SELECT FROM OPENROWSET( BULK...) changing special characters

Jonathan P. picture Jonathan P. · Jul 22, 2013 · Viewed 14k times · Source

I've been facing an issue for a few hours, and I can't seem to get my head around this one.

So I have a SQL Server database 2008R2, Collation SQL_Latin1_General_CP1_CI_AS. Inside there is a table, with a field named incoming_name. The collation of this field is also SQL_Latin1_General_CP1_CI_AS, and it is a NVARCHAR(255).

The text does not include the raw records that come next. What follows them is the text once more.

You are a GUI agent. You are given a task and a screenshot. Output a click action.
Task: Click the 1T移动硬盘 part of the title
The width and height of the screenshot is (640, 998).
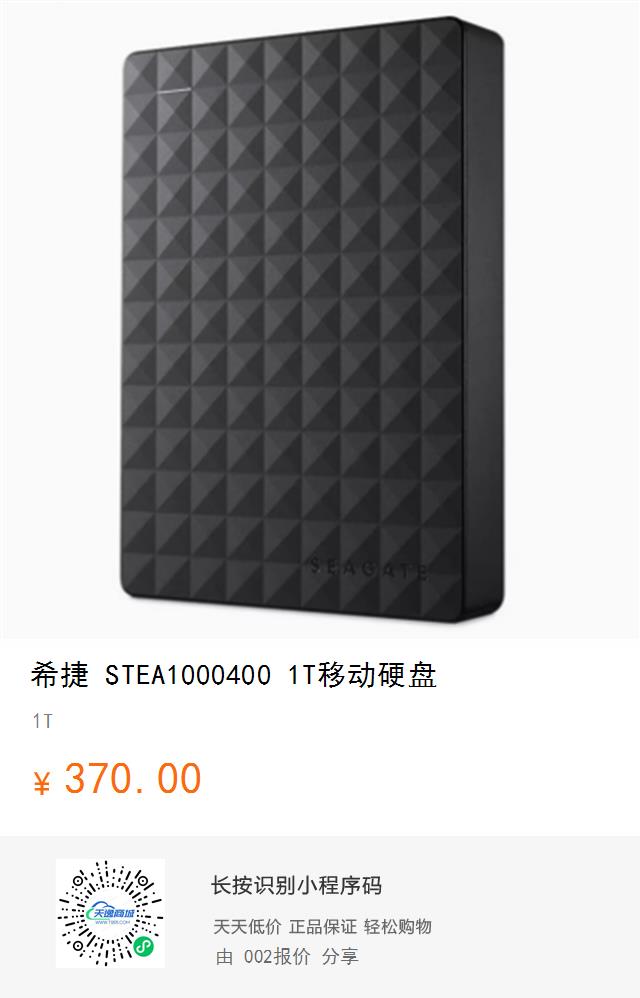point(362,675)
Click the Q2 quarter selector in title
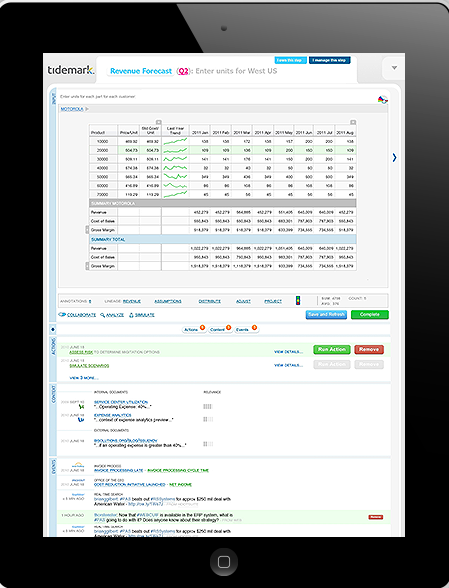The width and height of the screenshot is (449, 588). [x=183, y=71]
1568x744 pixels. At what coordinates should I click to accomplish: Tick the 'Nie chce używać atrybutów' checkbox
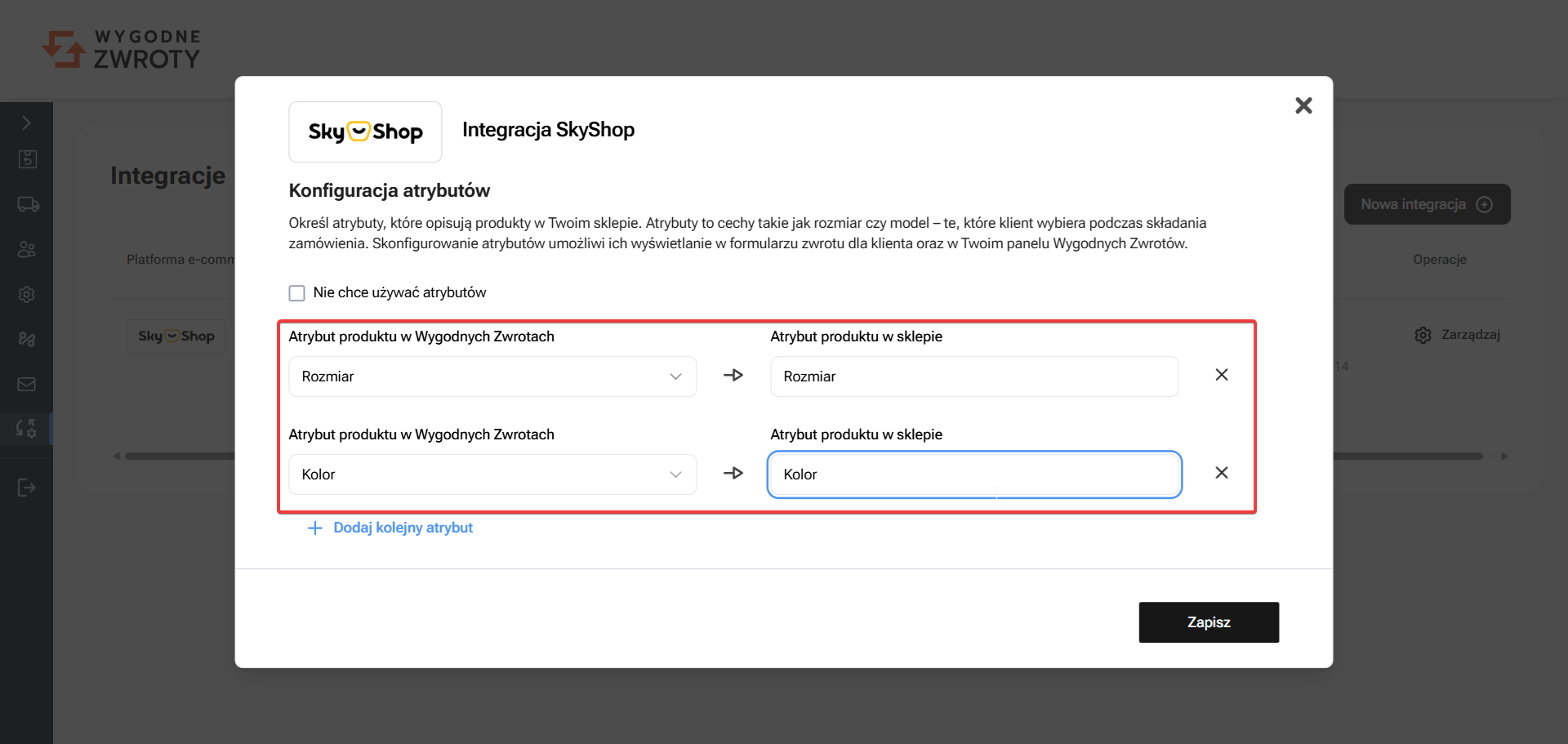point(296,293)

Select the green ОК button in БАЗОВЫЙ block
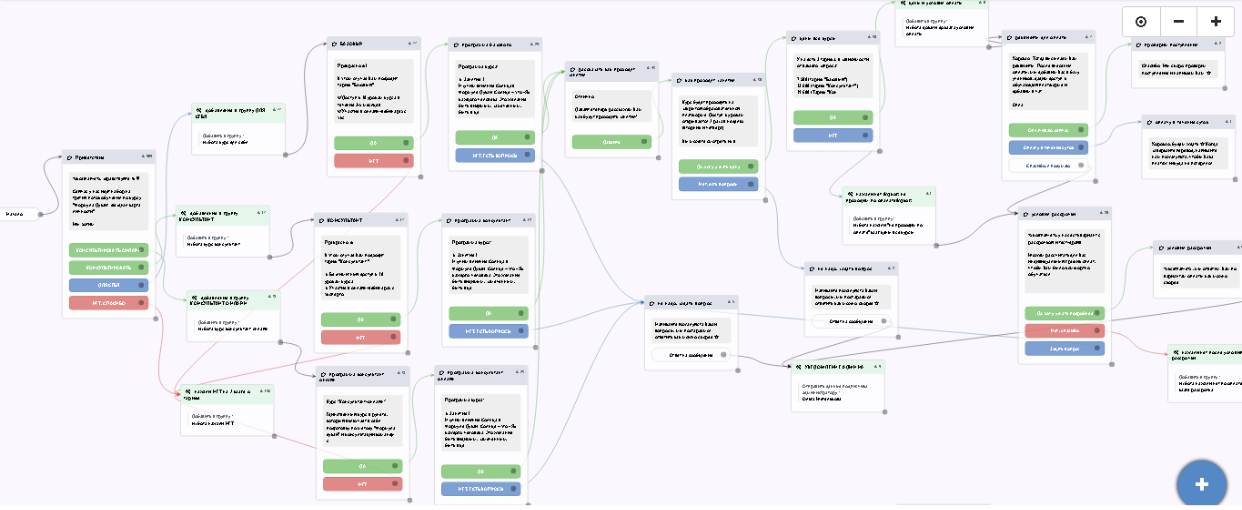point(373,143)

I have a .csv file with around 123000 rows. It's a basic csv, no double quotes around text, but no comma inside the fields, so when I run a manual import into my database it works fine. The incoming_name field contains all kind of text, but never longer than 255 characters. And in a few lines there are french accents (like 'Ch*â*teau d'Agassac').

Now I try to use the code

select 
    test_file.[INCOMING_NAME] COLLATE SQL_Latin1_General_CP1_CI_AS
    as [INCOMING_NAME]
    , test_file.[PRODUCT_CODE] AS [PRODUCT_CODE]
FROM
                OPENROWSET(
                BULK 'INSERT PATH OF THE .CSV HERE',
                FORMATFILE = 'INSERT PATH OF THE FORMAT FILE HERE',
                FIRSTROW = 2
                ) AS test_file

With the format file

<?xml version="1.0"?>
<BCPFORMAT xmlns="http://schemas.microsoft.com/sqlserver/2004/bulkload/format" xmlns:xsi="http://www.w3.org/2001/XMLSchema-instance">
    <RECORD>
        <FIELD ID="4" xsi:type="CharTerm" TERMINATOR=',' MAX_LENGTH="255" COLLATION="SQL_LATIN1_GENERAL_CP1_CI_AS" />
        <FIELD ID="29" xsi:type="CharTerm" TERMINATOR='\r\n' />
    </RECORD>
    <ROW>
        <COLUMN SOURCE="4" NAME="INCOMING_NAME" xsi:type="SQLNVARCHAR"/>
        <COLUMN SOURCE="29" NAME="PRODUCT_CODE" xsi:type="SQLNVARCHAR"/>    
    </ROW>

The import works fine, and I get all my data, with the right values in the right fields, except for the accents...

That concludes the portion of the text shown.